_WORK TO COMPLETE_.
(1) From the piece on employee turnover, list every hard cost of turnover it names for businesses.
(2) Write out every line of the rows below as a numbered list, skipping blank lines. Leave out the pictures.

_DOCUMENT EXCERPT_.
## start

Tag Archives: managememt

Do You Want To Keep Good People? Build an Intentional Culture

Turnover is Expensive!

The struggle to attract and keep talented employees and volunteers is universal. For businesses, the hard cost of employee turnover includes hiring and onboarding, initial training, ongoing development, and integration with the team. Finally, it includes the interim costs incurred while a position is unfilled. Yet, soft costs can be far more impactful. Turnover loads a burden on the backs of everyone in a company. These can turn into hard costs with loss of business due to poor performance.

Not-for-profit community associations have different metrics. On-site staff and volunteer turnover result in soft costs such as service gaps and overburdened remaining staff and volunteers. This, in turn, takes a toll on member satisfaction. Increased stress and pressure result. Over time, this can lead to increased turnover and lack of volunteer interest.

Another common and insidious cost of turnover can be an intentional or unintentional lack of investment in employees and volunteers, which inevitably leads to more turnover.

The vicious cycle of churn is costly. And it sucks – it sucks the life out of organizations of every sort.

## end

_GIVEN INFORMATION_.
## start

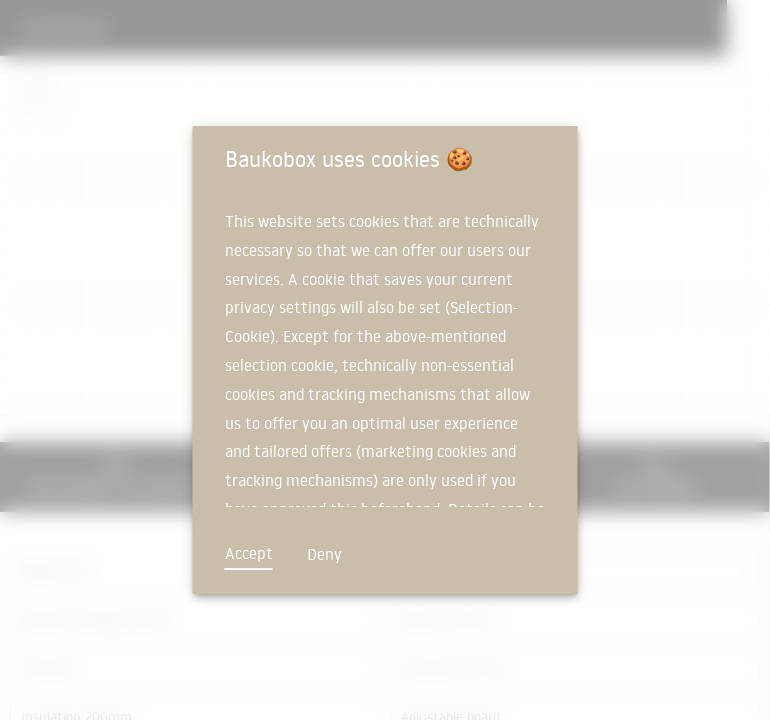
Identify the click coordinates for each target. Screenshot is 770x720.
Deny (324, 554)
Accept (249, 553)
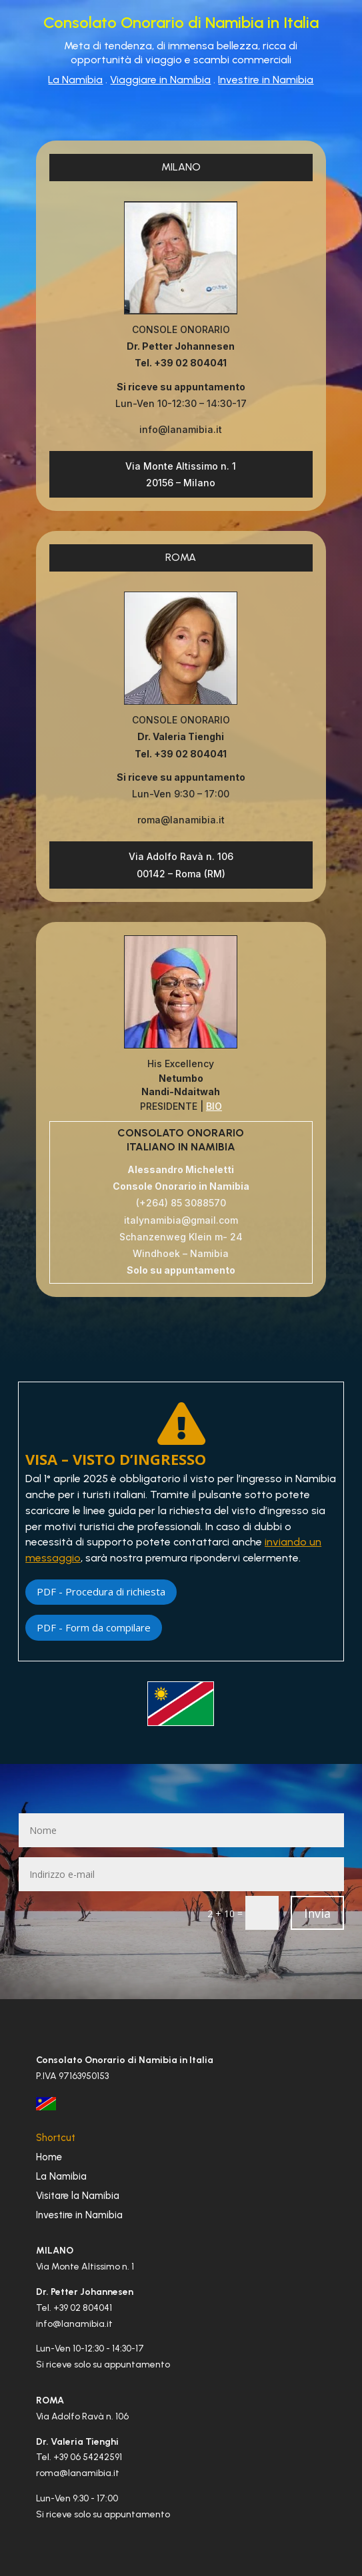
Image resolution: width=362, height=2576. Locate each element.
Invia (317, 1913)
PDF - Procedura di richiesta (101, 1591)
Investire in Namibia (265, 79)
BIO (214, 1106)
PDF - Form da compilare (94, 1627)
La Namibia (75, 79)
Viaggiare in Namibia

## end

_ANSWERS PROVIDED_.
(1)
- Hiring and onboarding
- Initial training
- Ongoing development
- Integration with the team
- The interim costs incurred while a position is unfilled

(2)
1. Identify the click coordinates for each target. Screenshot is 770x720.
2. Deny (324, 554)
3. Accept (249, 553)
4. Image resolution: width=362, height=2576. Locate each element.
5. Invia (317, 1913)
6. PDF - Procedura di richiesta (101, 1591)
7. Investire in Namibia (265, 79)
8. BIO (214, 1106)
9. PDF - Form da compilare (94, 1627)
10. La Namibia (75, 79)
11. Viaggiare in Namibia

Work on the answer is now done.